As soon as we are logged in, in the Navigation menu (upper left corner), under the BigQuery we need to choose SQL Workspace. And that’s what we see then:
We need to remember the consequences of actions, first of all, we create Project (1). After it, clicking on the “Add Data”(2) will enable us to choose between public datasets or make a connection to other external databases, like MySQL, PostgreSQL, AWS, and so on. Then, by clicking on the "More options icon", next to the Project name (3), we will create a dataset. And only after the dataset is created, we click again on the "More options icon" next to its name and choose to create a table. That’s the moment when we can upload the data from an external file, Google Drive, or other storage. So Project is like a book cover that holds our datasets together, and each dataset holds our tables. With Bigquery we have 2 options: to work with our data or to experiment with a public dataset. As I don’t have a lot of my private data, I use public data sets for experimenting. So, let's say we have chosen public datasets and now we see them in the Explorer menu. In the dataset 'san_francisco_bikeshare', I choose table 'bikeshare_trips'. We open it with "More options icon" so we can see table schema, details, and preview. To retrieve and filter the data from the table, we need to click “Compose new query” and in the new window, we are gonna write our query.

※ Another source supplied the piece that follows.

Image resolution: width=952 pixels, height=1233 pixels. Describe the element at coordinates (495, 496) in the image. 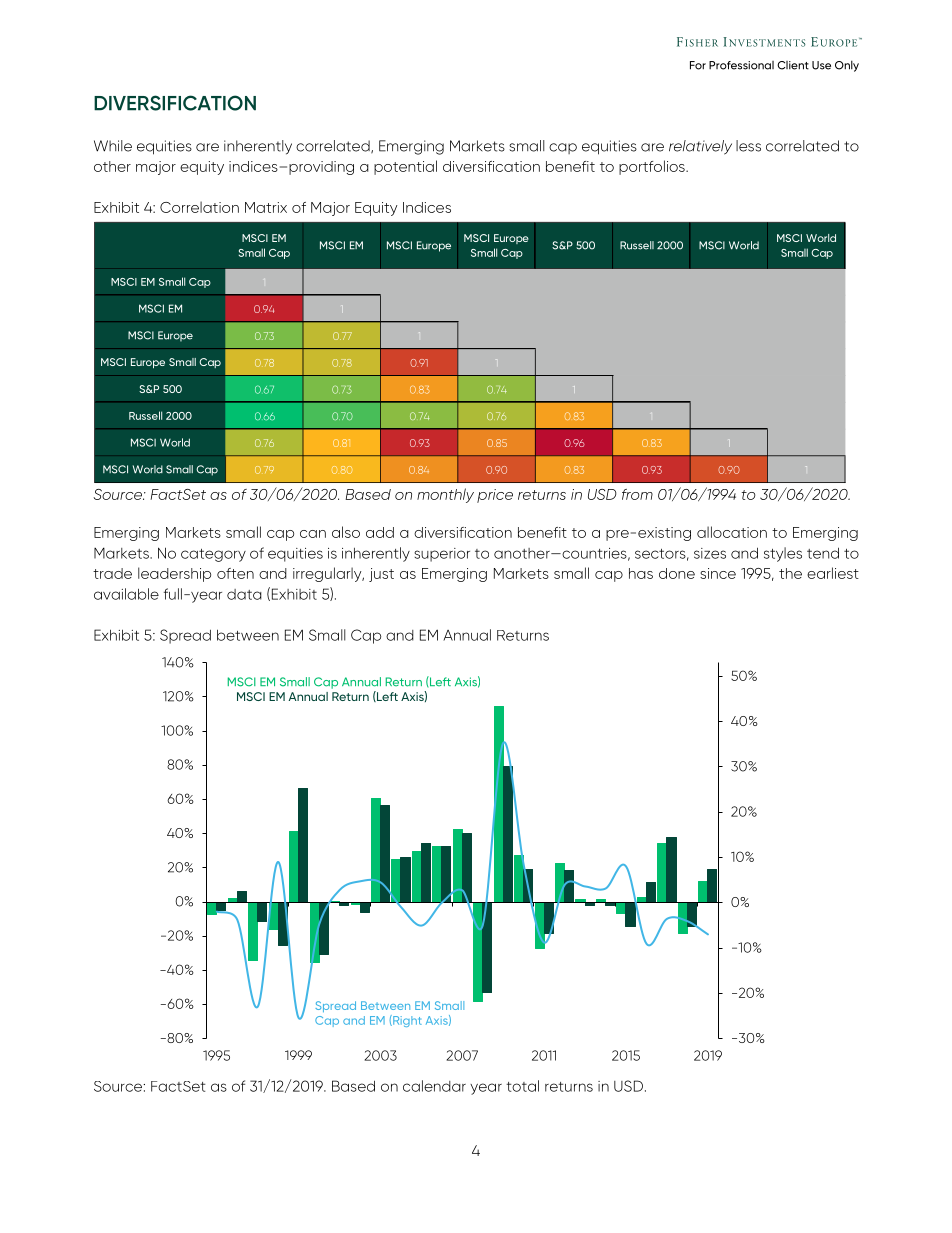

In the right upper corner, there is a tip, if the query is written correctly, we see a green check and how many Mib this query will be processing. If something is not correct, then it will tell us, at what row there is the mistake. When we are ready, just press “Run”. I tried to find the number of customers, who rent a bike for longer than 30 mins per trip and grouped them according to subscriber type with this SQL query:
SELECT COUNT(trip_id) AS amount_of_users,
subscriber_type
FROM `bigquery-public-data.san_francisco_bikeshare.bikeshare_trips`
WHERE duration_sec > 1800
GROUP BY subscriber_type;
Clicking “Save results” gives us options to save it like .csv file, .json, google drive, and so on for further work with it. Also, we have an option here to save our query or the view, and to schedule our query, which could be convenient, if we were working with the dataset that constantly updates.